In smut and porn, those metaphors and gestures are sexual ones. But the stories can be about more profound things. In the same way that paintings are not about paint, and operas and musical theatre are not about singing and dancing, and ballet is not about entrechats, arabesques penchés, and petits battements serrés, smut is not always about sex. “Bukkake”, “tentacles”, “BDSM” or “cumfarting” may be the building blocks of a smut story, and in that way they may define the style of the story. But a sex story need not be, in the final analysis, about the sexual acts. Rather, it can use those building blocks as vehicles, as tools with which to carry out a higher purpose: to make us think (even as we flush our soiled tissue down the U-bend).
Some of my personal favorite examples of this, in the worlds of smut and porn, include:
- Radley Metzger's movie masterpiece The Opening of Misty Beethoven - all about class, identity, transformation and the possibility/impossibility thereof: Pygmalion with fucking.
- Paul Thomas's porn flick Throat: A Cautionary Tale - which explores issues of compulsion, addiction, exploitation.
- Jaymal’s story Lusts of the Flesh – a story of a young man caught between his sincere desire to live up to the moral demands of his religion and the irresistible demands of the flesh.
- CurvyGalore’s The Tribulations of Tobias - deceptively polite, yet the conclusion is quite startling and shocking. (Lest you think that only very rude stories make it onto my list...)
A couple of my modest offerings:
- The Cursed Cunt - a story about redemption: the world thrown off kilter by one man’s tragic flaw, and the struggle of that same world to right itself, even through death (and fucking).
- Alison Goes to London - a futuristic satire, but like all satires it is about us.

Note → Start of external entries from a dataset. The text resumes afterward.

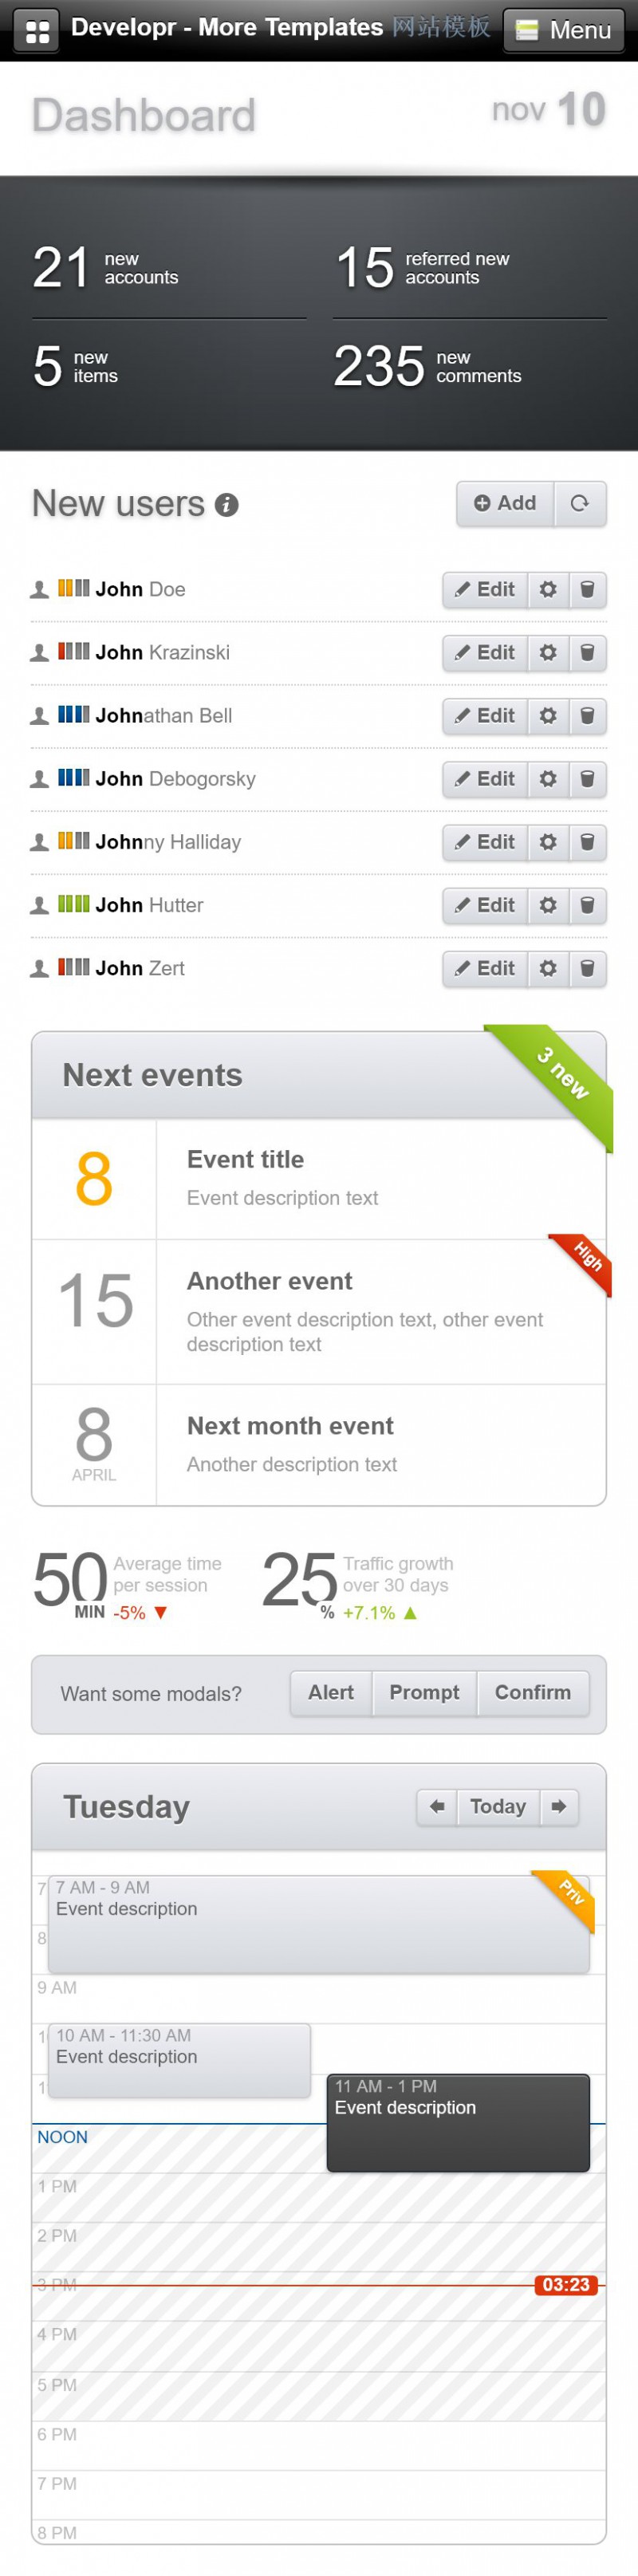
Task: Delete user John Krazinski via trash icon
Action: click(588, 652)
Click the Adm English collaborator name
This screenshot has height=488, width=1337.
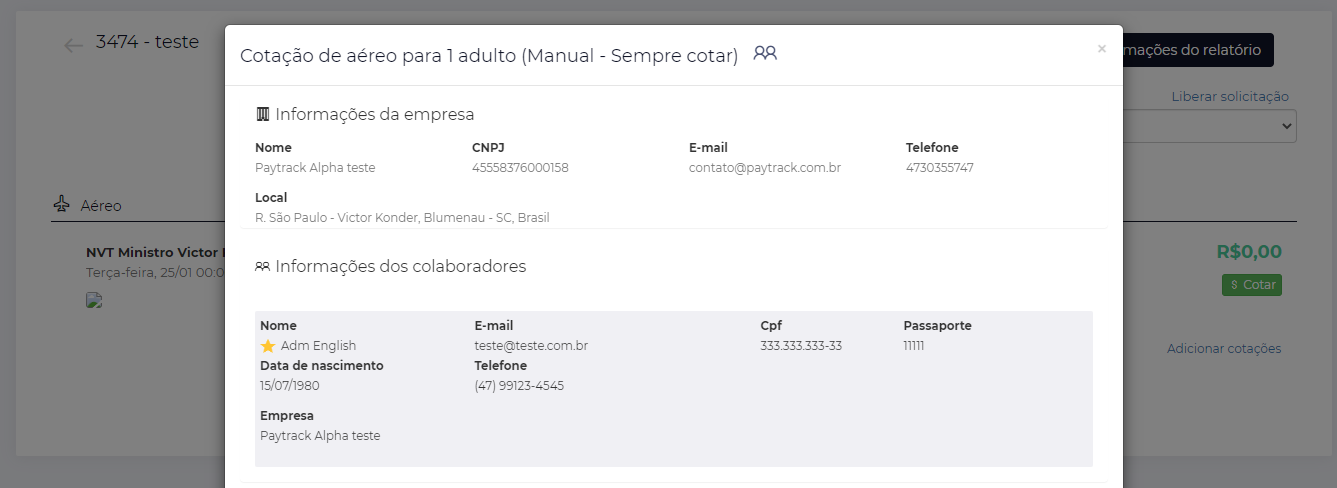[x=318, y=346]
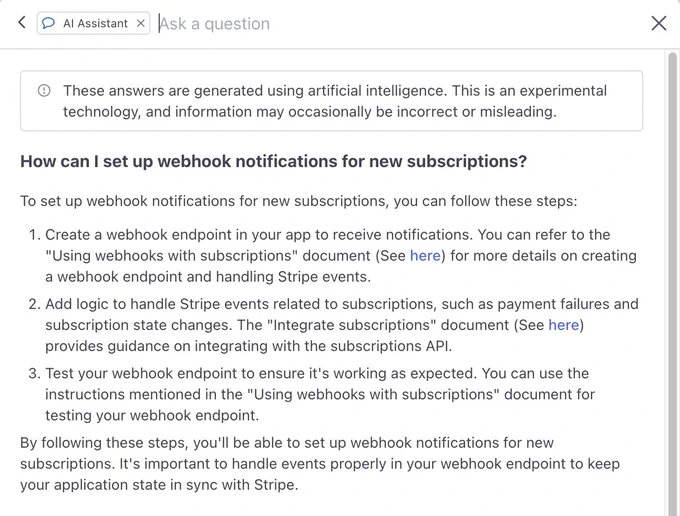Viewport: 680px width, 516px height.
Task: Click the vertical scrollbar thumb
Action: pyautogui.click(x=673, y=282)
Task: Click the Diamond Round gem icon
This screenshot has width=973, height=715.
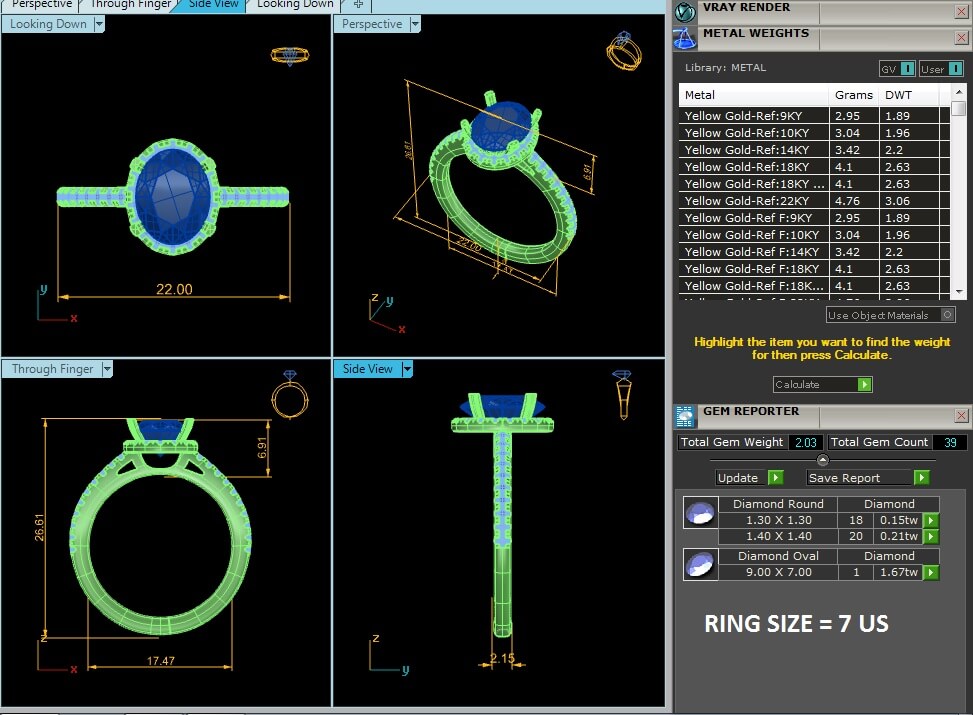Action: [x=699, y=514]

Imagine a world where, thanks to the “New Enlightenment”, pleasure is everything, filthy sex is the pinnacle of social respectability, and therefore love is held to be worthless. Is this utopian or dystopian? What would happen to young people growing up in a world like this? Alison is an enthusiastic disciple of the cult of Pleasure – until she encounters love for the first time and her world is turned upside-down. NaughtyAnnie says of it: “Your mix of uninhibited filth and thought-provoking social comment is unique!” - which kind of echoes the comment with which I began this post.
So, back to my opening questions: Is "depth of storytelling" something you aim for? How do you incorporate it into your smut? Or, perhaps more appropriately, how do you incorporate smut into a profoundly felt, thought provoking story? I'd love to hear your thoughts.